Several observations have suggested that anandamide, an endogenous cannabinoid ligand, plays an important role in the modulation of cough sensitivity. However, it is unknown whether the anandamide membrane transporter plays a role in this modulation. To test this hypothesis, we investigated the effects of VDM11, an anandamide membrane transporter inhibitor, on capsaicin- and anandamide-induced cough.

Methods

The effect of VDM11, an anandamide membrane transporter inhibitor, on capsaicin- and anandamide-induced cough in mice was examined.

Results

VDM11, at doses of 3–10 mg/kg subcutaneously, produced a dose-dependent antitussive effect. This antitussive effect was antagonized by pretreatment with either intraperitoneal administration (3 mg/kg) or inhalation (1 mg/ml) of SR141716A, a cannabinoid receptor (CB1) antagonist. However, intracerebroventricular injection of SR141716A (0.03 mg/mouse) did not alter the effect of VDM11. Exposure of mice to a nebulized solution of 10% DMSO, a vehicle of anandamide, induced a cough response (7.7 ± 0.6 coughs/3 min; n = 10). Exposure of mice to a nebulized solution of anandamide, at concentrations of 0.03, 0.3 and 3 mg/ml, also produced a cough response in a concentration-dependent manner.
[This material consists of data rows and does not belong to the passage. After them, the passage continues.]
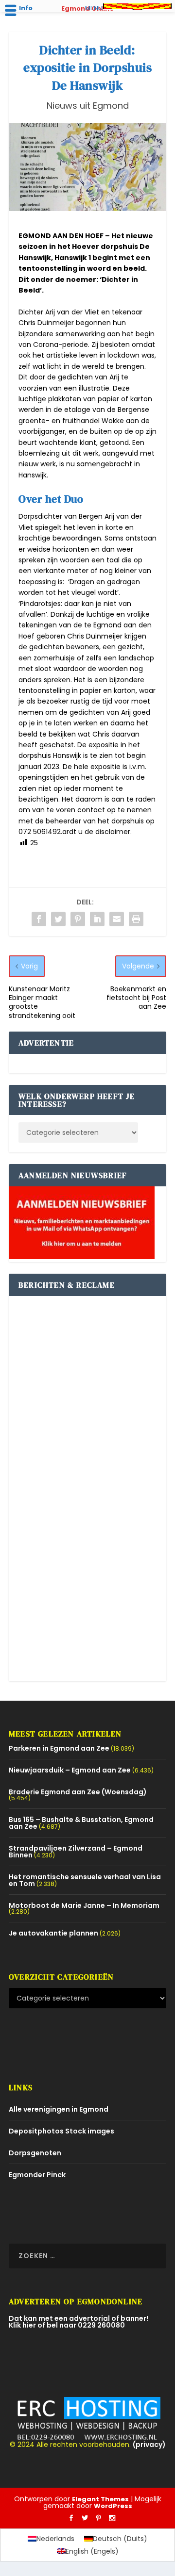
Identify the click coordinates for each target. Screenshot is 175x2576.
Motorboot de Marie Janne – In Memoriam (84, 1905)
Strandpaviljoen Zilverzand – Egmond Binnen (75, 1851)
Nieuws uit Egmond (88, 105)
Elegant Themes (100, 2499)
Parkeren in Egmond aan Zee (59, 1748)
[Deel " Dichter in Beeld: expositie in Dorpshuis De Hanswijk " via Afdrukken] (136, 919)
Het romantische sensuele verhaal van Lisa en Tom (85, 1880)
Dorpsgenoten (35, 2153)
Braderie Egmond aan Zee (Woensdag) (78, 1792)
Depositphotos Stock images (61, 2131)
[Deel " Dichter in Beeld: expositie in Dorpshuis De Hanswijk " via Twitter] (58, 919)
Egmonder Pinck (37, 2175)
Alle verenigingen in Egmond (58, 2109)
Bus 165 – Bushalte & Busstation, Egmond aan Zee (81, 1823)
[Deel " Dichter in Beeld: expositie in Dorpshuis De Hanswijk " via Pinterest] (78, 919)
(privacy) (149, 2444)
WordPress (113, 2505)
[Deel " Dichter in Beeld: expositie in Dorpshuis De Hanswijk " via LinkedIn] (97, 919)
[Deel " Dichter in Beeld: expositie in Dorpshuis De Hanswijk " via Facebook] (39, 919)
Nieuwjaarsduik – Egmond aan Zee (70, 1770)
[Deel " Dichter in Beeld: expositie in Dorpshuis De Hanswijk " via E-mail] (116, 919)
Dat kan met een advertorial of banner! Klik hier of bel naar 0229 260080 (78, 2321)
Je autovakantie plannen (53, 1933)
The number of coughs induced by low dose (0.03 mg/ml) anandamide was significantly less than that of 10% DMSO. On the other hand, the number of coughs induced by high dose (3 mg/ml) anandamide was significantly greater than that of 10% DMSO. When AM251 (1.8 mM), a selective CB1 receptor antagonist, was given by aerosol for 4 min before inhalation of 0.03 mg/ml of anandamide, the number of coughs was significantly increased to the level observed with 10% DMSO alone. When capsazepine (0.3 mM), a selective TRPV1 receptor antagonist, was given via aerosol for 4 min before inhalation of 3 mg/ml of anandamide, the number of coughs was significantly decreased to the levels observed with 10% DMSO alone. The number of coughs induced by high dose (3 mg/ml) anandamide was significantly and dose-dependently reduced by the pretreatment with VDM11.

Conclusion

These results suggest that anandamide, an endogenous cannabinoid ligand, may modulate cough sensitivity and that anandamide transporters play an important role in this modulation. Furthermore, these findings indicate that inhibition of the uptake of anandamide produced a potent antitussive effect and suggests that the anandamide transporter may be a potential target for peripherally acting antitussive drugs.